_SOURCE DOCUMENT_
+---+

Crew # 555

Crew # 555
Crew # 555 - planes flown: DAMIFINO , DIXIE, LET ER RIP, TIMES A WASTIN

1st. LT. J. William Smith

1st. LT. J. William Smith

Tuesday, December 28, 2010

Recruit, William Frame Smith, Army of the United States

Great Grandfather, William Frame Smith: Born July 11th. 1839 - Died July 22 1889. Volunteered Company H 26th. Illinois Infantry. Wounded in Battle of Farmington. Discharged as disabled....Disability Documents show "Gunshot wound to the left hand in the line of duty at the Battle of Farmington, rendering him unable to fire a musket, disability 25%"...Re-enlisted after recovery to Company I, 5th. Illinois Cavalry. Mustered out of the Army Of The United States, May 22, 1865.

His Future Brother in Law, James M. Duncan was also a member of the 5th. Illinois Cavalry, Company B. Killed in Battle at Helena Arkansas, March 11, 1863

William Frame Smith fathered 8 boys with Mary Jane (Duncan) Smith before his passing. My Grandfather, Claude O. Smith pictured seated at lower left.
Edward Smith.....Hays Smith.....Art Smith
Harry Smith.....Ollie Smith
Claude Smith....Ray Smith......Jess Smith.....Mary Jane Smith

Here Sue...I added some more family history...I have more. Contact me via e-mail if you are interested. I would like more information on James C. Smith's military record.

+---+

_DATA SHOWN_
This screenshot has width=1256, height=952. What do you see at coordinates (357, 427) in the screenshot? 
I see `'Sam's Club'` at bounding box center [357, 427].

+---+

_REQUIREMENT 1_
Please rewrite the paragraph of the family history page that begins "Great Grandfather, William Frame Smith" as a short list, keeping its main facts.
_REQUIREMENT 2_
According to the family history page, are these statements true? Answer yes or no for each, quoting the words that decide it.
(a) James M. Duncan served in Company B of the 5th Illinois Cavalry.
(b) William Frame Smith was wounded in his right hand.
(c) William Frame Smith was mustered out of the army in 1863.
The material after the family history page is not needed here.

_PROBLEM SOLUTION 1_
- Born July 11, 1839; died July 22, 1889
- Volunteered for Company H, 26th Illinois Infantry
- Wounded in the left hand at the Battle of Farmington, leaving him unable to fire a musket (25% disability), and discharged as disabled
- Re-enlisted after recovering, in Company I, 5th Illinois Cavalry
- Mustered out of the Army of the United States on May 22, 1865

_PROBLEM SOLUTION 2_
(a) Yes: "was also a member of the 5th. Illinois Cavalry, Company B"
(b) No: "Gunshot wound to the left hand"
(c) No: "Mustered out of the Army Of The United States, May 22, 1865."